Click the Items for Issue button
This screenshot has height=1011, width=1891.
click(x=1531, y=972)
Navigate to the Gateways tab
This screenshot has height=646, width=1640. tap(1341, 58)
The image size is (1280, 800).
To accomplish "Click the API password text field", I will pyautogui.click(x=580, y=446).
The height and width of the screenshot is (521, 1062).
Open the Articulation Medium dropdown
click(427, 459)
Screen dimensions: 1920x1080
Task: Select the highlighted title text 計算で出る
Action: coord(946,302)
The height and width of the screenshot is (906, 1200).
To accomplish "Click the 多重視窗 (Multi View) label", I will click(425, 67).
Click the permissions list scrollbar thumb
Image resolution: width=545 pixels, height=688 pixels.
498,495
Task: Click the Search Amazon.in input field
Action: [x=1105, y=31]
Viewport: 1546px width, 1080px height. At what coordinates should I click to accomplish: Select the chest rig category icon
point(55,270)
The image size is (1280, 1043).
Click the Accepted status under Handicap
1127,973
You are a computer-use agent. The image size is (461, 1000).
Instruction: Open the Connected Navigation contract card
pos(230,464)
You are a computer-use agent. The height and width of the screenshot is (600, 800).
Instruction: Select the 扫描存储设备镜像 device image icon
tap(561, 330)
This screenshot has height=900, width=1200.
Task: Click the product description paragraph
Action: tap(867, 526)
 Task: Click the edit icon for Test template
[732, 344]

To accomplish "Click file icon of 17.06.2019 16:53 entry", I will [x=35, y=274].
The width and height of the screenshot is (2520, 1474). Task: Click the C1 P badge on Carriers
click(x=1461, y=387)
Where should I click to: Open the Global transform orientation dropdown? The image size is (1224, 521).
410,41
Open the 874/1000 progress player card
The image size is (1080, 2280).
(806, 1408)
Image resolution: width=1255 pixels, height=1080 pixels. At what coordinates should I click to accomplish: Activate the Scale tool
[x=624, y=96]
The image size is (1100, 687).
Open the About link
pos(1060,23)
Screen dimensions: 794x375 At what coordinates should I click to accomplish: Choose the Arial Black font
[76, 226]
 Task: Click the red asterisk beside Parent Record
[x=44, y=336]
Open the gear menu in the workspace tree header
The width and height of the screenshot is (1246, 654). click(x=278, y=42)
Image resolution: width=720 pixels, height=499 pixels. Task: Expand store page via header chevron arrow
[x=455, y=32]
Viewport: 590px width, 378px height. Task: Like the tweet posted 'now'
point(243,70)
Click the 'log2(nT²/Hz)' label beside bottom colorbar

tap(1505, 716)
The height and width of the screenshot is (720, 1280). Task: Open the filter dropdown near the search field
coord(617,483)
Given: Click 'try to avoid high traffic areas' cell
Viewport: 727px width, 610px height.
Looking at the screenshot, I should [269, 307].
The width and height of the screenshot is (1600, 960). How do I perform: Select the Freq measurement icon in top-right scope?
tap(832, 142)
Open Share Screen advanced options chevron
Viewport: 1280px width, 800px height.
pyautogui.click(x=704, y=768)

» BRIEF: All lines from the one with "The height and width of the screenshot is (720, 1280)." to the end of the records must be set down exactly. Skip every line before it.

» SOLUTION TO THIS PROBLEM:
The height and width of the screenshot is (720, 1280). Task: Open the filter dropdown near the search field
coord(617,483)
Given: Click 'try to avoid high traffic areas' cell
Viewport: 727px width, 610px height.
Looking at the screenshot, I should [269, 307].
The width and height of the screenshot is (1600, 960). How do I perform: Select the Freq measurement icon in top-right scope?
tap(832, 142)
Open Share Screen advanced options chevron
Viewport: 1280px width, 800px height.
pyautogui.click(x=704, y=768)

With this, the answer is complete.